Dizengoff Square in Tel Aviv was named after the wife of the the first mayor of the city, Tzina Dizengoff. As I am never likely to have anything named after me, (just a few select names said about me) I cannot imagine on how she must have felt to be honored in such a manner. I do appreciate however that multitudes of human traffic pass by this centrally situated square each day. Some gaze at the fountain, a few feed the pesky pigeons, some slouch on the immovable blue benches and others like yours Sweetly use it as quick hop over from one side of the road to the other. Actually I have never really given it much thought, certainly not in any depth until I saw it yesterday evening. Lit up by spot lamps in full glorious color and dancing waters sprouting with rhythm from unseen sprays in a production accompanied by classical piped music. it took me by surprise. The square became quite magical, more wizard than fairy , but never the less watchable.

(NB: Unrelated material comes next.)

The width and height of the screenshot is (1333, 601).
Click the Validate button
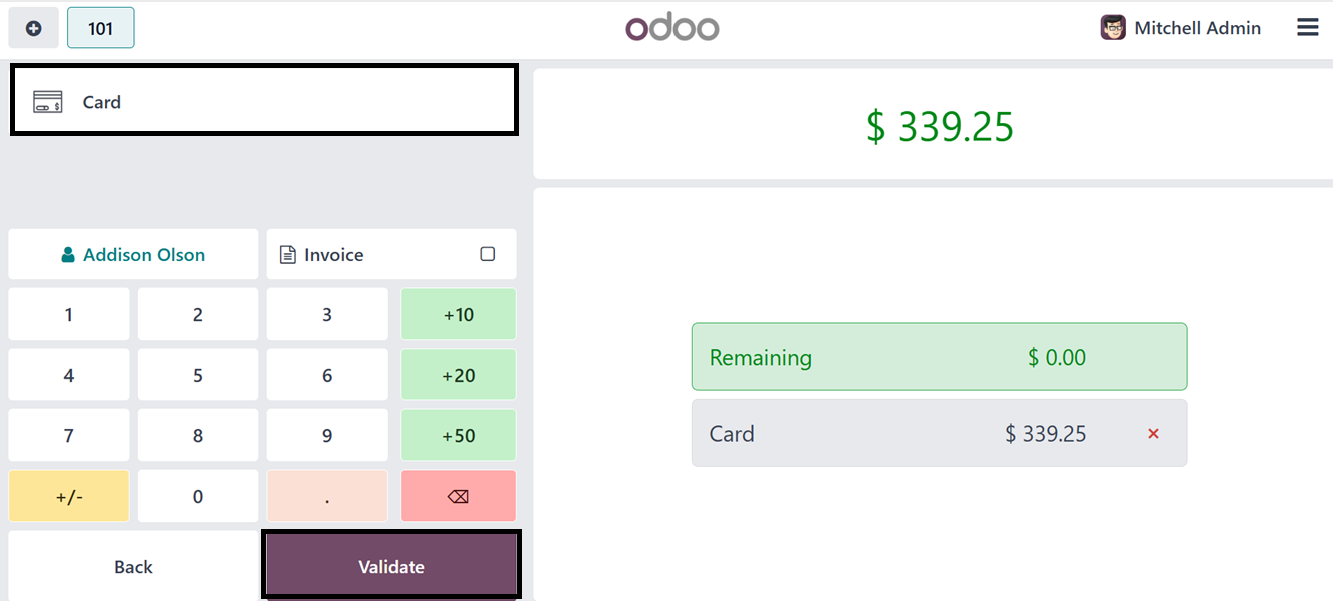(x=391, y=566)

Considered as a symbol of Tel Aviv
Dizengoff Square although often unnoticed, is considered to be a key symbol of Tel Aviv. Built in 1934 and officially presente
d in 1938 it was part of the urban plan executed by Sir Patrick Geddes and designed by architect Genia Averbuch. Originally in the 30’s due to the design, it was called “the Étoile of Tel Aviv”. In the form of the square it was a roundabout at the meeting of six streets.

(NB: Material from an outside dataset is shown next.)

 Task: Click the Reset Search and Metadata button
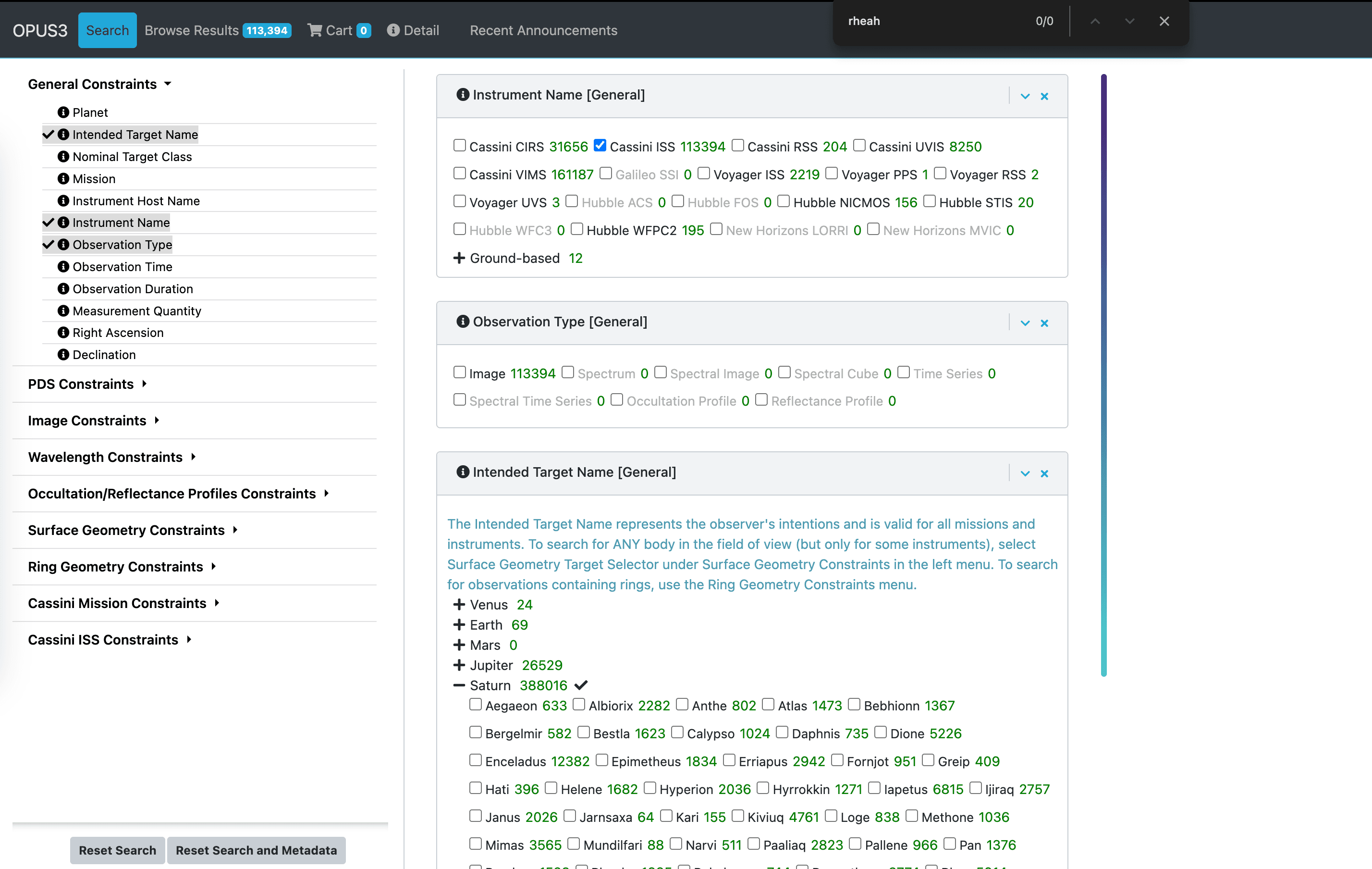click(256, 850)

Later in 1978 it was rebuilt according to the city plan, by architect Tsvi Lissar. The new design elevated the square to it’s current split level structure to ease the traffic flow from the main roads surrounding it. A pedestrian ‘piazza’ was added with ramps and stairs connecting to the adjacent sidewalks.
Fire & Water Fountain (1986)
Dizengoff Square always there to remind us of our roots. The fountain in the center, the creation of the renown sculptor Yaacov Agam is a iconic expression of Fire & Water. The waters streaming against the many colored grooves, the sprays in varying shapes and formations, the spitting fire and the soft music gives this three dimensional sculpture an ethereal quality. It remains a solid but pleasant presence in the square, a recognizable piece of our history. A little anchor of art attached to the past in an ever developing city.